Your task:
Report each line of the entries below that includes "Given".

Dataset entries
*****

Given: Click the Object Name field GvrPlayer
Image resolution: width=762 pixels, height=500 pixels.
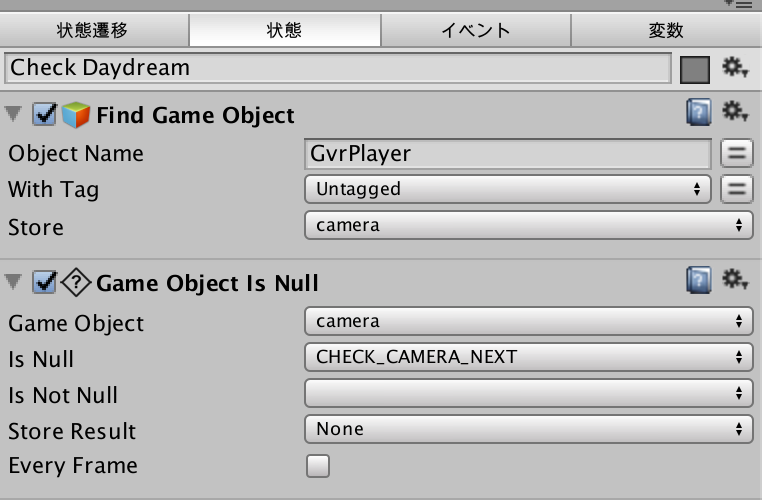Looking at the screenshot, I should click(508, 154).
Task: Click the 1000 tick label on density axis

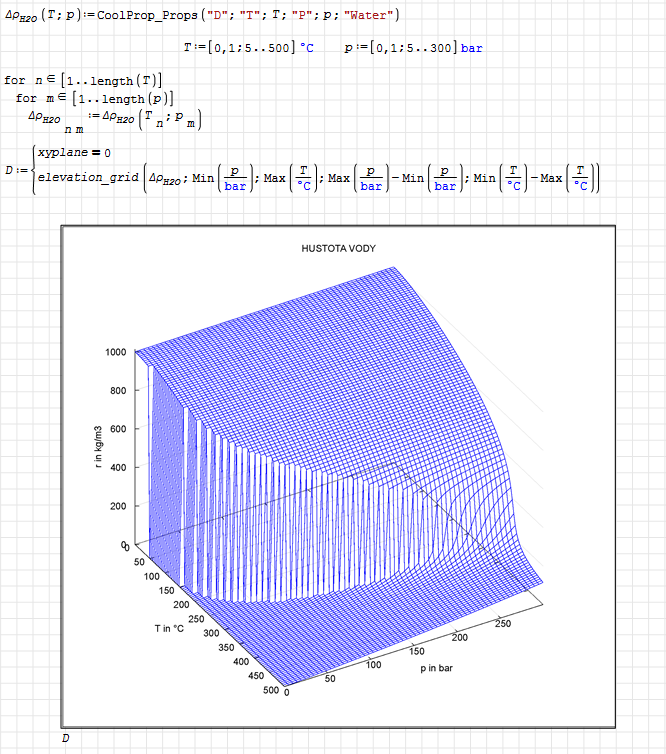Action: point(117,353)
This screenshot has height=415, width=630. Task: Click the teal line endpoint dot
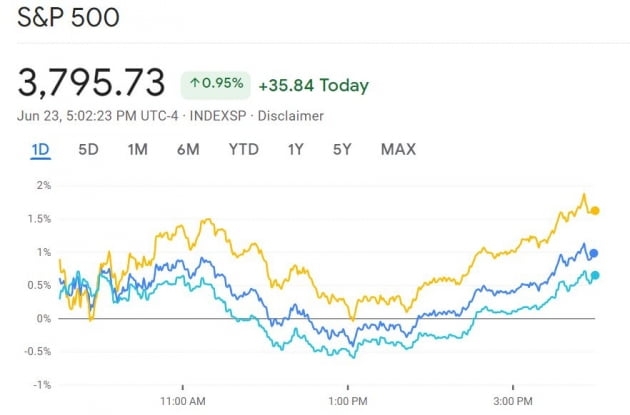click(595, 275)
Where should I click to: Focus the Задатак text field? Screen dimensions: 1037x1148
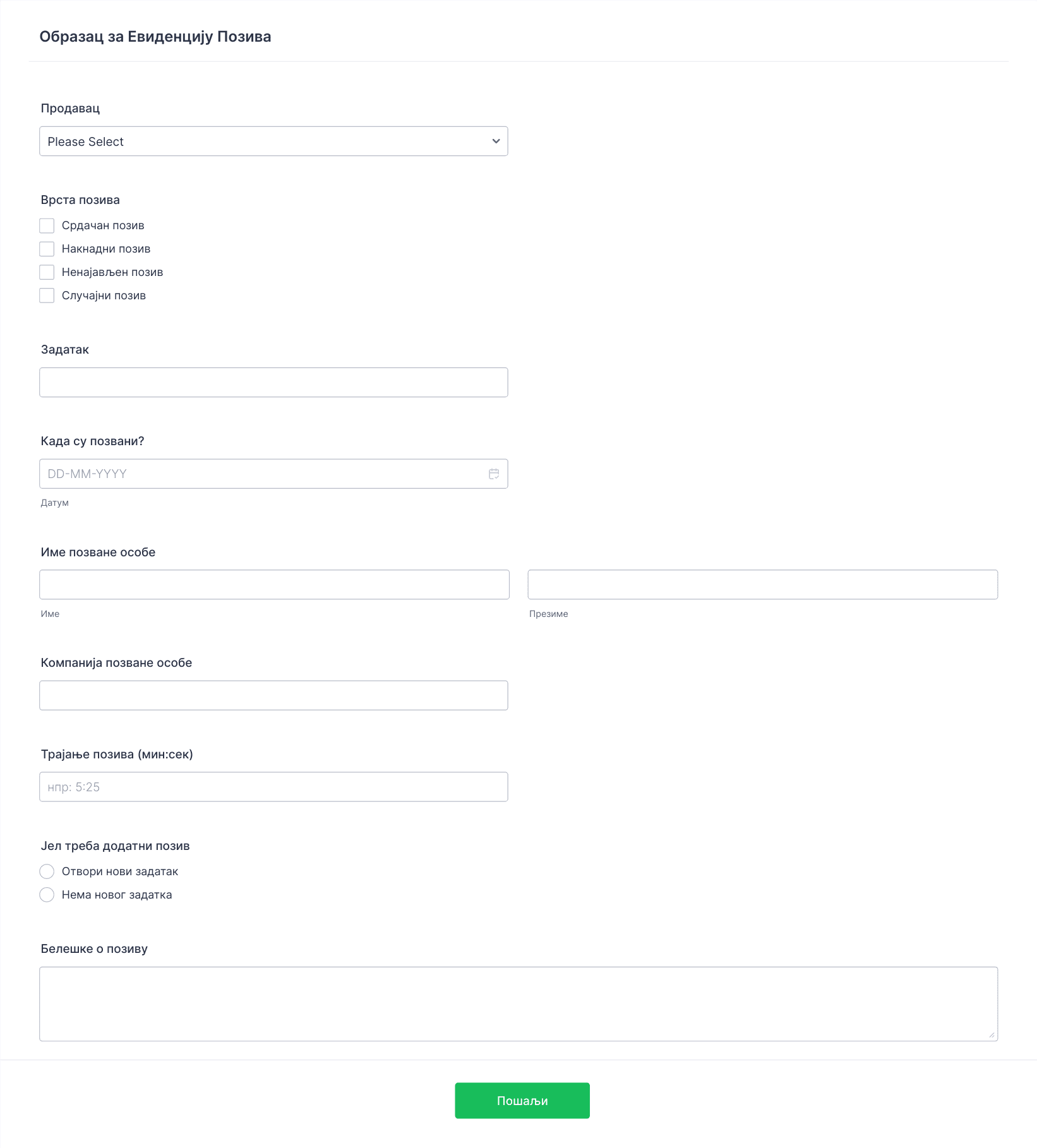[273, 383]
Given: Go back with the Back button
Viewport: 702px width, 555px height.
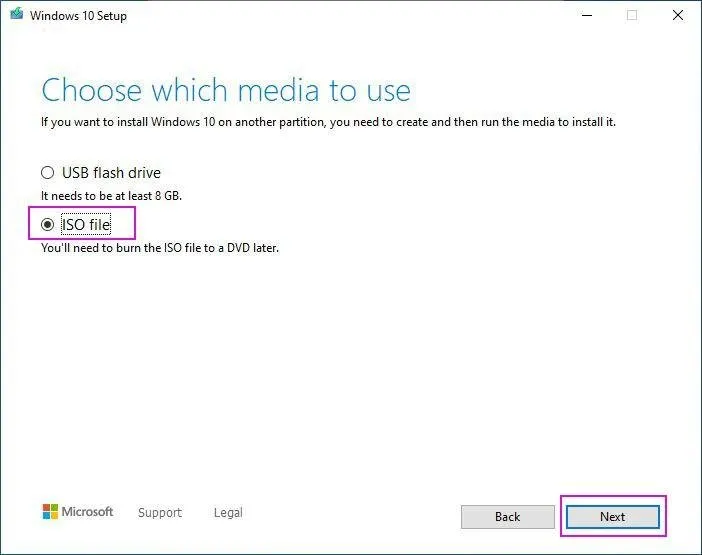Looking at the screenshot, I should tap(508, 517).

*****

Exercise output:
Given: Click the Object Name field GvrPlayer
Given: Go back with the Back button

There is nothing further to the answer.